Today we went to an indigenous villiage high in the mountains, which sustained considerable damage during last year's Hurricane Stan. You know, that hurricane we waited for with bated breath, hoping that it did not hit the Gulf Coast? Well, it hit Guatemala instead. Remember all those CNN reports on the devastation it caused? No, of course not. Anderson Cooper had problems with his Visa (he is on the Too-White-to-Travel Watch List).

Anyways, the Mayan village of Xeabaj (shay-a-bah) was buried under numerous landslides, with the people escaping to the schoolhouse only hours before. USAID is on the scene, along with what appears to be Habitat for Humanity (seemingly populated solely by folks south of the Maxon-Dixon line -- Jimmy Carter's got some Yankee-recruitin' to do...). We had the distinct privilege of planting trees on what I can only acertain to be land that was too steep even for the Mayans to undertake such a dangerous task. Fortunately, we did not lose anyone to the death-defying brambles. As previous emails from Sasha will attest, it is located on simply breathtaking land, which I plan to develop 100 - 120 luxury condos once I get out of business school. The return on indigenous investment is just too good to pass up.

What? I'm an inconsiderate, gringo bastard, you say? Perhaps, but a 3-bedroom penthouse that I could sell you at a discounted 'friend-price' might change your mind... In any case, back to multi-colored, Mayan dispair. The kids in this village are just too cute, and the women incredibly skeptical that we are going to steal them for their organs. I feces you not. It just goes to show, one widely-populated email chain can just ruin it for the rest of us. Overall, I'm really glad Sasha took me there.

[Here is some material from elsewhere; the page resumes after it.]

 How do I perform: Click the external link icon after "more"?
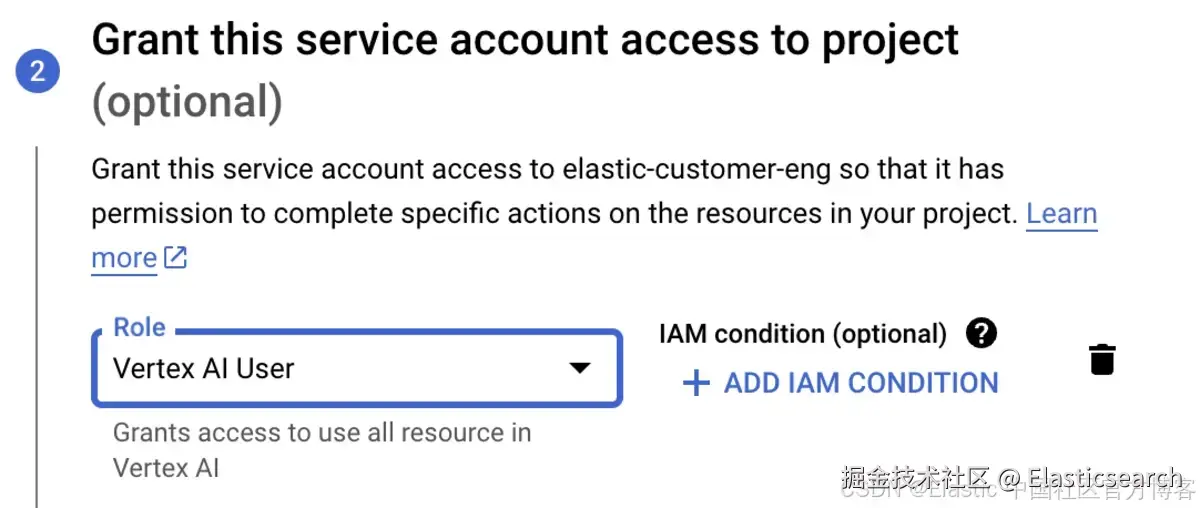[x=176, y=258]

We went with her school, which for all I can tell, is filled with people who are one degree of separation from all of you. They either teach in Berkeley High, live in JP, or are within spitting distance of our new place in Brooklyn. It's frickin' eerie... To sum up, you haven't lived until you've seen an indigenous person on a cell phone.

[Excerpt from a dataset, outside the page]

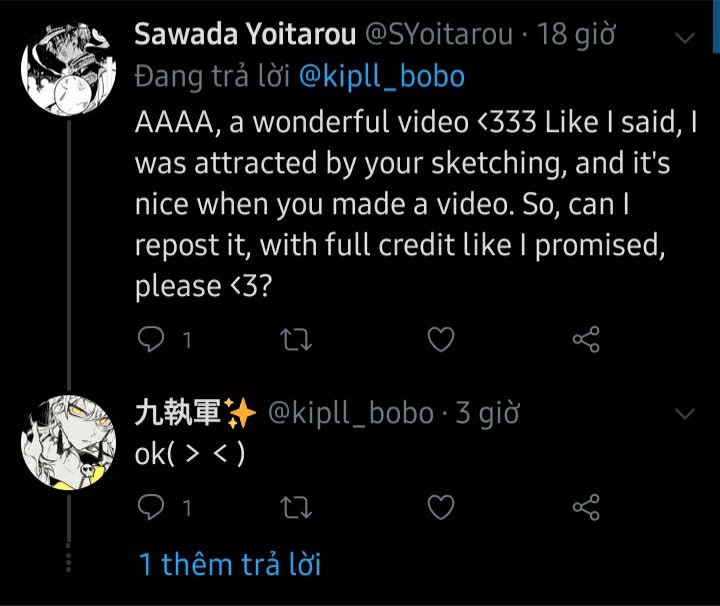The height and width of the screenshot is (606, 720).
Task: Reply to kipll_bobo's "ok" tweet
Action: click(x=150, y=507)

If this is becoming too long to read, chalk it up to the one book you read this summer. You know me, I freedom ramble.

Anyways, next on the list is Antigua, the land of photographed doors (I don't know why, but it seems as though that's all anyone does there), followed by the mystical, fantastically un-buried Mayan city of Tikal (where they all used to go on holiday prior to the Great Mayan Peekaboo).

I intend to sacrifice a goat for the Sox. Old meets new, while simultaneously pushing the boundaries of common decency. What could be more 21st century? Then back to taking pictures of doors, before I board my last rump-numbing, Boston drivers'-got-nothin-on-these-guys van ride back to Guatemala airport.

I'll keep an eye out for the 'Rim Toodle' sign. How else will I know it's for me...?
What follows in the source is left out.